I am guilty of this too hehe.....I have only had Tails for a month but that sound of her lil feet tapping on the wheel lulls me right to sleep :lol:


----------



## susanaproenca (Aug 14, 2010)

I'm the same way. My boyfriend and I can tell who is eating by the way they crunch the food, and I won't go to sleep until I know that both girls have gotten up to eat. 

And, if I get up in the middle of the night to use the bathroom and don't hear them at all, I get my phone and use the light to check their cages.
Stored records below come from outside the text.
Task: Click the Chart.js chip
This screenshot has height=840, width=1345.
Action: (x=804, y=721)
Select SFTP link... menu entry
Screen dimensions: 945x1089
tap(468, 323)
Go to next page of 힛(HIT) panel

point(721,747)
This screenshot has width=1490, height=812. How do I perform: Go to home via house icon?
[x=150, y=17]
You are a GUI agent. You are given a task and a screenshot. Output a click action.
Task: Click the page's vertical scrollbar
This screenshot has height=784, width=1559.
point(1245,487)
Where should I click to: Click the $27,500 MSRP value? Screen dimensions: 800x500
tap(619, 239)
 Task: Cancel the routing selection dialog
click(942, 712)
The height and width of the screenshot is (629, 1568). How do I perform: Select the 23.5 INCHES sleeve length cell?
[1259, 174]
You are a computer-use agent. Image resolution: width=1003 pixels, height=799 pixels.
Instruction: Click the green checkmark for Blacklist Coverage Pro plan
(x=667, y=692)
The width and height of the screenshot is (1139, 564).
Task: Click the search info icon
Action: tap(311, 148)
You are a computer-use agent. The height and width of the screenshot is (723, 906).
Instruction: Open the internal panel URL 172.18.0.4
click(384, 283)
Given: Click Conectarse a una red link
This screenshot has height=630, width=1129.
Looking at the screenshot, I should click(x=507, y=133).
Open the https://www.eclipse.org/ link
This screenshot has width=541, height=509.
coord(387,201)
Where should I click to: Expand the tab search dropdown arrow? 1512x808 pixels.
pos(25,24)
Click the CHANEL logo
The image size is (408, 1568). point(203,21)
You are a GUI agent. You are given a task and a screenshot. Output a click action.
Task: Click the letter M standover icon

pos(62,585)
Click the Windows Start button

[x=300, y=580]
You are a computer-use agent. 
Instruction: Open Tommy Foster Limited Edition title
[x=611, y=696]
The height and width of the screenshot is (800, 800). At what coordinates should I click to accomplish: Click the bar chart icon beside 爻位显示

I don't know how many times I went up to Mustard's cage with my phone and she was just rocking back and forth on her wheel... of course me flashing a light on her face didn't make her happy at all. She went straight to her igloo and didn't wheel anymore all night. :roll:


----------



## MissC (Nov 15, 2010)

If he's not up already, I make a point of waking Snarf before I go to bed at 10:30. He sometimes flashes me the bum and burrows deeper but usually gets up to map a lap of his cage, seeemingly checking to ensure wheel, food, water, treats are where they should be.

I am often up at least a couple of time during the night and if given the choice of rolling over and going back to sleep or checking on Snarf (even though it's sure to wake me up more), I always check on Snarf.

And he's always fine and seems so curious about what I'm doing that I end up siting there for 20 minutes at 3:30 in the bloody morning trying to be entertaining. :roll: He's just so different in the wee hours - he seesm to want company then and seems genuinely happy to see someone else up. 

I guess it's no wonder we're both so grumpy when I try to clean his cage at 9am. :lol:


----------



## zorropirate (Aug 13, 2010)

I can't sleep unless I hear the pitter patter of Daisy's feet on her wheel. 

My MR asked if I could move her cage, as it's in our bedroom, I told him that it would be difficult for me, since her little feet make me sleep. And the crunches and lapping of water make me smile!


----------



## ThePliny (Jun 3, 2010)

Yup, I am guilty of all this too. I can't relax and fall asleep until I hear Pliny chowing down. His house isn't in my bedroom, so with his uber-quiet CSW I have to really listen to hear the patter of his little feet.
The last few nights he has actually been up and running when I shut the lights off and go to bed; so that makes things easier!


----------



## fracturedcircle (May 31, 2010)

MissC said:


> I am often up at least a couple of time during the night and if given the choice of rolling over and going back to sleep or checking on Snarf (even though it's sure to wake me up more), I always check on Snarf.


oh gee, you are exactly like my mom. :shock: she gets up several times at night and often wakes *me* up (in a subtle way, beginning with, 'hey, you're not sleeping, are you... Sweetie upended his water bowl again....') to report on the intense night of the jungle..


----------



## Hedgieonboard (Nov 15, 2009)

I'm glad I'm not alone  It's so funny how fast hedgies can make you fall in love with them so you don't even notice the little things they train you to do :lol:


----------



## BlaineC (Feb 10, 2011)

Truer words have never been spoken!!!


----------



## MissC (Nov 15, 2010)

fracturedcircle said:


> to report on the intense night of the jungle..


 :lol: That's awesome... :lol:

I love the subtlety of "Hey, you're not sleeping are you?" asked in the middle of the night. LOVE IT!


----------